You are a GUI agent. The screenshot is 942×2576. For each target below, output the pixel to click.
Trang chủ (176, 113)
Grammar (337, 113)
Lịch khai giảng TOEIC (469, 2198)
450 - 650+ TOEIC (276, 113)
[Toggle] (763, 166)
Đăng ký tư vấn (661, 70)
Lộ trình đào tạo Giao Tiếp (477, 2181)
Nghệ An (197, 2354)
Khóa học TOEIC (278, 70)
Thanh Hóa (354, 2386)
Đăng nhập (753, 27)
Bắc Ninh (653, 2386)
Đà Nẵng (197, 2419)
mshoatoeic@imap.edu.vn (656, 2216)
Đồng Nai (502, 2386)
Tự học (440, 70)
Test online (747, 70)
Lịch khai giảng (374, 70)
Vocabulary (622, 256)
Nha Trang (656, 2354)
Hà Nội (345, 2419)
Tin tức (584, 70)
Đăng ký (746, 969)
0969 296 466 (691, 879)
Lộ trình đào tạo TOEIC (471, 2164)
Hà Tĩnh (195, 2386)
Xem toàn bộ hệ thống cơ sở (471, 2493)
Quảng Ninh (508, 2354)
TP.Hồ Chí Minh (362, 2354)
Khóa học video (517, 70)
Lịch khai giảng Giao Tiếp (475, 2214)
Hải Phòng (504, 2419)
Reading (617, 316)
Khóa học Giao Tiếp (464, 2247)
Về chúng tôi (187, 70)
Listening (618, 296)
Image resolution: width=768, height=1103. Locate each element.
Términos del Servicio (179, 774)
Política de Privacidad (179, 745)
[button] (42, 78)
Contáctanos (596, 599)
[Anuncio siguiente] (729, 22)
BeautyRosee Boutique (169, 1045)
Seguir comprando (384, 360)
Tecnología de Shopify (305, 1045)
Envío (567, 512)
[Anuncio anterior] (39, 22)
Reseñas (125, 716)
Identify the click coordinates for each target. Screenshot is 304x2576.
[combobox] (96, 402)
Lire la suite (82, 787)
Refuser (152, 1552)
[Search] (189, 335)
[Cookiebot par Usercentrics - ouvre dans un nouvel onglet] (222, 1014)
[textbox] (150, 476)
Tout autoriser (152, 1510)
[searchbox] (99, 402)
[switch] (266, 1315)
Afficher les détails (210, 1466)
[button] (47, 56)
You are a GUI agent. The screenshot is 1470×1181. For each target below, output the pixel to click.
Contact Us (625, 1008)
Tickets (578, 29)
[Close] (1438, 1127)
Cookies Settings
▬▬▬
#### What you should do
Would you reproduce the entire listing, keeping every line as it is?

#### Answer to this exercise
You are a GUI agent. The screenshot is 942×2576. For each target below, output the pixel to click.
Trang chủ (176, 113)
Grammar (337, 113)
Lịch khai giảng TOEIC (469, 2198)
450 - 650+ TOEIC (276, 113)
[Toggle] (763, 166)
Đăng ký tư vấn (661, 70)
Lộ trình đào tạo Giao Tiếp (477, 2181)
Nghệ An (197, 2354)
Khóa học TOEIC (278, 70)
Thanh Hóa (354, 2386)
Đăng nhập (753, 27)
Bắc Ninh (653, 2386)
Đà Nẵng (197, 2419)
mshoatoeic@imap.edu.vn (656, 2216)
Đồng Nai (502, 2386)
Tự học (440, 70)
Test online (747, 70)
Lịch khai giảng (374, 70)
Vocabulary (622, 256)
Nha Trang (656, 2354)
Hà Nội (345, 2419)
Tin tức (584, 70)
Đăng ký (746, 969)
0969 296 466 (691, 879)
Lộ trình đào tạo TOEIC (471, 2164)
Hà Tĩnh (195, 2386)
Xem toàn bộ hệ thống cơ sở (471, 2493)
Quảng Ninh (508, 2354)
TP.Hồ Chí Minh (362, 2354)
Khóa học video (517, 70)
Lịch khai giảng Giao Tiếp (475, 2214)
Hải Phòng (504, 2419)
Reading (617, 316)
Khóa học Giao Tiếp (464, 2247)
Về chúng tôi (187, 70)
Listening (618, 296)
Image resolution: width=768, height=1103. Locate each element.
Términos del Servicio (179, 774)
Política de Privacidad (179, 745)
[button] (42, 78)
Contáctanos (596, 599)
[Anuncio siguiente] (729, 22)
BeautyRosee Boutique (169, 1045)
Seguir comprando (384, 360)
Tecnología de Shopify (305, 1045)
Envío (567, 512)
[Anuncio anterior] (39, 22)
Reseñas (125, 716)
Identify the click coordinates for each target. Screenshot is 304x2576.
[combobox] (96, 402)
Lire la suite (82, 787)
Refuser (152, 1552)
[Search] (189, 335)
[Cookiebot par Usercentrics - ouvre dans un nouvel onglet] (222, 1014)
[textbox] (150, 476)
Tout autoriser (152, 1510)
[searchbox] (99, 402)
[switch] (266, 1315)
Afficher les détails (210, 1466)
[button] (47, 56)
You are a GUI agent. The screenshot is 1470×1181. For each target below, output the pixel to click.
Contact Us (625, 1008)
Tickets (578, 29)
[Close] (1438, 1127)
Cookies Settings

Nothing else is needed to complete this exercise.